Alternative support options such as 24/7 live phone support, large-scale human moderation teams, or outsourced call centers were rejected because they are expensive, slow, and misaligned with the real-time social nature of SoundSpot. Discord-based support was considered but deprioritized because it pulls users out of the core product experience and fractures community energy. AI-only chatbots were rejected as the primary system because technical issues during live events often require human escalation or product-aware troubleshooting. These trade-offs clarify why a hybrid approach—self-service, in-app live chat, proactive troubleshooting, and community-driven feedback—is optimized for early-stage scalability and user experience.

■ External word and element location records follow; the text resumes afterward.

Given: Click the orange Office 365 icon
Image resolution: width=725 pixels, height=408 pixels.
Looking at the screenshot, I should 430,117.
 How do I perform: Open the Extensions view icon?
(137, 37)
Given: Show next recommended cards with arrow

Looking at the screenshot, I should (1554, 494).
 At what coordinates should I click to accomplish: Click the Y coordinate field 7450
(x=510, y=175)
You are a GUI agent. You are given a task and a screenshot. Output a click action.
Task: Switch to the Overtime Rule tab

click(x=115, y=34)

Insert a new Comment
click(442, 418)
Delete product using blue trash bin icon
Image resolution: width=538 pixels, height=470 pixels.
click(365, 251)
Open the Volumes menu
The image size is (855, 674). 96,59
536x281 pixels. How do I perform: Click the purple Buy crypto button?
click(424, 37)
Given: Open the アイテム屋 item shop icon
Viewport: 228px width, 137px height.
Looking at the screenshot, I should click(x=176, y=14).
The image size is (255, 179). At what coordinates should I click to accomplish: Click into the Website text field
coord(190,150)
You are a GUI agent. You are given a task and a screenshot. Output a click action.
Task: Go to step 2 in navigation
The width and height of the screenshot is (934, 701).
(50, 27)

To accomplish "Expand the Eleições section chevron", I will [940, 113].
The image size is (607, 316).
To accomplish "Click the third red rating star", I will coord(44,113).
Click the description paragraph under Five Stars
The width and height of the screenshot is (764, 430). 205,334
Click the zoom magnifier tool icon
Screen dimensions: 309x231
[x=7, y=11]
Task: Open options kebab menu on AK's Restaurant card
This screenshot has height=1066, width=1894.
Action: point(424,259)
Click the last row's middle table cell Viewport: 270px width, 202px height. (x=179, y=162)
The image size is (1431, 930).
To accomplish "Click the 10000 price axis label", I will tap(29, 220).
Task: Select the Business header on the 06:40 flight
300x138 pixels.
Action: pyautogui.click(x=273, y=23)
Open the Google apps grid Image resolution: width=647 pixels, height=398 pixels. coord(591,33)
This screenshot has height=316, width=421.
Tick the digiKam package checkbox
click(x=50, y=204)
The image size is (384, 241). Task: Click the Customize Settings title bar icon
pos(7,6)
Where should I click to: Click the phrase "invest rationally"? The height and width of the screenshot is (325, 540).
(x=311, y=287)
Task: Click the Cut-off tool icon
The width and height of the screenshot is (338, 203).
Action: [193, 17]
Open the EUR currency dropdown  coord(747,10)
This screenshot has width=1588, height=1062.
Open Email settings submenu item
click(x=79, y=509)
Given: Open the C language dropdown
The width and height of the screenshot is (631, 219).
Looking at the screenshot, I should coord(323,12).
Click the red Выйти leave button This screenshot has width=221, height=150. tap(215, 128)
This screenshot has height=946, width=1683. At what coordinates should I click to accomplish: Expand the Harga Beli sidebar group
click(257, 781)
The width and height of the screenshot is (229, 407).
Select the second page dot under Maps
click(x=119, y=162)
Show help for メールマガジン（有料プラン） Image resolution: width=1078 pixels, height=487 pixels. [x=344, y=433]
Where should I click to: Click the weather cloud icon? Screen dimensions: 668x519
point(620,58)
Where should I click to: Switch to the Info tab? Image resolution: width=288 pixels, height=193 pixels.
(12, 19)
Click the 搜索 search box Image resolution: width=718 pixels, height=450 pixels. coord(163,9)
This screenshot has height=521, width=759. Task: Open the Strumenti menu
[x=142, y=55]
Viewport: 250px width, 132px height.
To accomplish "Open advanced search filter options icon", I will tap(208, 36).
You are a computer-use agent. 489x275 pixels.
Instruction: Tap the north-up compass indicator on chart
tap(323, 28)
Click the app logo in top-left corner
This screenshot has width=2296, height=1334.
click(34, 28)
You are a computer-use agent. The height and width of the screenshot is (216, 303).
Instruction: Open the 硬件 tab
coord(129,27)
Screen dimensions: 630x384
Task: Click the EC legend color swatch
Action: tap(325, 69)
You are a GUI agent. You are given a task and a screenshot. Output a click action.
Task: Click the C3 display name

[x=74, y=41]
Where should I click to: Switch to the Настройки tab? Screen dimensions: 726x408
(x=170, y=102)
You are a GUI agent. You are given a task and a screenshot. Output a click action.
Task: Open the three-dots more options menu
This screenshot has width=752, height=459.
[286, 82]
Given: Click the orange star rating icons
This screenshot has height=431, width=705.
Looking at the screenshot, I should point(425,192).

This support strategy directly evolves from the Business Model Canvas. Our BMC identified superfans and independent artists as our primary customer segments, both of whom rely on real-time, emotionally charged interactions. It also emphasized key activities (live events, backstage storytelling, community engagement) that require reliability and timely support. Finally, our revenue model—earnings from live events, memberships, and virtual items—depends on minimizing friction during key monetizable moments. The customer service strategy extends these foundations by ensuring users can join, engage, and spend without interruption.

By avoiding failed events and ensuring smooth experiences through layered support, proactive monitoring, and guided onboarding, SoundSpot could reduce churn and encourage engagement.